**READING PASSAGE:**
* * * * *

- Born: 12 April 1913 St Pancras, London, England
- Died: 18 August 2005 (aged 92) Windsor and Maidenhead, England
- Occupation: Recording engineer
- Known for: First with Cynthia Longfield to identify Coenagrion scitulum in Britain.

= E. B. Pinniger =

British recording engineer and amateur entomologist

Edward Bertram Pinniger FRES (12 April 1913 – 18 August 2005) was a British recording engineer and amateur entomologist. In 1946, he and Cynthia Longfield of the Natural History Museum were the first to identify Coenagrion scitulum (the dainty damselfly) in Britain.

His 1946 survey of Neuroptera for The London Naturalist, was reprinted as The Neuroptera of the Home Counties. In it he identified 12 species of Neuroptera in central London.

He was a fellow of the Royal Entomological Society and a member of the London Natural History Society (LNHS).

* * * * *

**EXERCISE INPUT:**
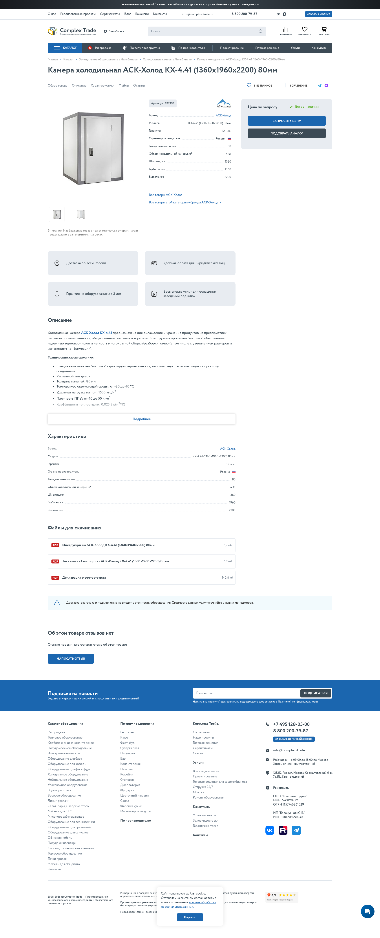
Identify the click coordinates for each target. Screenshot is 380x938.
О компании (201, 732)
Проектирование (232, 48)
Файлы (124, 85)
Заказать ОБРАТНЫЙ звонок (293, 739)
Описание (79, 85)
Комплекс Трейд (206, 723)
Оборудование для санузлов (68, 832)
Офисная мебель (60, 837)
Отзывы (139, 85)
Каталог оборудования (65, 723)
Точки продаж (57, 859)
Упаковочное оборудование (68, 785)
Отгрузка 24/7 (203, 787)
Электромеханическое (64, 753)
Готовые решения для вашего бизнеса (220, 781)
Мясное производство (136, 811)
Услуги (295, 48)
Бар (123, 758)
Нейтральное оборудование (68, 779)
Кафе (124, 737)
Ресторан (127, 732)
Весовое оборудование (64, 795)
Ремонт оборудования (208, 797)
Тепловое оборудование (65, 737)
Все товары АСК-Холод (166, 195)
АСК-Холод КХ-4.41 (96, 332)
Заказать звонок (318, 14)
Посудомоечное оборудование (70, 748)
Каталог (70, 48)
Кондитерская (130, 764)
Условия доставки (205, 820)
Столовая (127, 779)
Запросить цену (287, 121)
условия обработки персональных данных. (188, 904)
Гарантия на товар (205, 826)
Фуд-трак (127, 790)
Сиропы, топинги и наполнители (71, 848)
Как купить (319, 48)
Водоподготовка (59, 790)
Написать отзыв (71, 659)
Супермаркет (129, 748)
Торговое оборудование (65, 853)
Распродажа (103, 48)
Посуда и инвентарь (62, 843)
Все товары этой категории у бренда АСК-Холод (183, 202)
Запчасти (54, 869)
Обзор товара (58, 85)
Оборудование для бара (65, 758)
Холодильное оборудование (68, 774)
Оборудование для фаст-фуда (69, 769)
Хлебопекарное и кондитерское (71, 743)
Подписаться (316, 693)
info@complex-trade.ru (197, 14)
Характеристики (102, 85)
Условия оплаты (204, 815)
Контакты (200, 835)
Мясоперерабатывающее (66, 816)
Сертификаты (203, 748)
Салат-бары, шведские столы (69, 806)
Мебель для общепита (64, 864)
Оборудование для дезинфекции (71, 822)
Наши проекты (203, 737)
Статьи (198, 753)
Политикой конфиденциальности (298, 702)
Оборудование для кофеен (67, 764)
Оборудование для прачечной (69, 827)
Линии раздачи (58, 801)
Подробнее (142, 419)
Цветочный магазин (134, 795)
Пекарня (126, 769)
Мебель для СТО (60, 811)
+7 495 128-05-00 (291, 724)
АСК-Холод (223, 115)
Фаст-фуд (127, 743)
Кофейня (126, 774)
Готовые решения (267, 48)
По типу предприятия (145, 48)
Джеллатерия (130, 785)
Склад (124, 801)
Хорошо (190, 917)
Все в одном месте (206, 771)
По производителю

* * * * *

**EXERCISE SET:**
1 - Retype the passage of the E. B. Pinniger biography from "Edward Bertram Pinniger" up to and including "History Society (LNHS).".
2 - Repeat the lines in the records from the line with "Каталог (70, 48)" up to and including the line with "Супермаркет (129, 748)".

**RESULTS BY TASK:**
1 -
Edward Bertram Pinniger FRES (12 April 1913 – 18 August 2005) was a British recording engineer and amateur entomologist. In 1946, he and Cynthia Longfield of the Natural History Museum were the first to identify Coenagrion scitulum (the dainty damselfly) in Britain.

His 1946 survey of Neuroptera for The London Naturalist, was reprinted as The Neuroptera of the Home Counties. In it he identified 12 species of Neuroptera in central London.

He was a fellow of the Royal Entomological Society and a member of the London Natural History Society (LNHS).

2 -
Каталог (70, 48)
Кондитерская (130, 764)
Условия доставки (205, 820)
Столовая (127, 779)
Запросить цену (287, 121)
условия обработки персональных данных. (188, 904)
Гарантия на товар (205, 826)
Фуд-трак (127, 790)
Сиропы, топинги и наполнители (71, 848)
Как купить (319, 48)
Водоподготовка (59, 790)
Написать отзыв (71, 659)
Супермаркет (129, 748)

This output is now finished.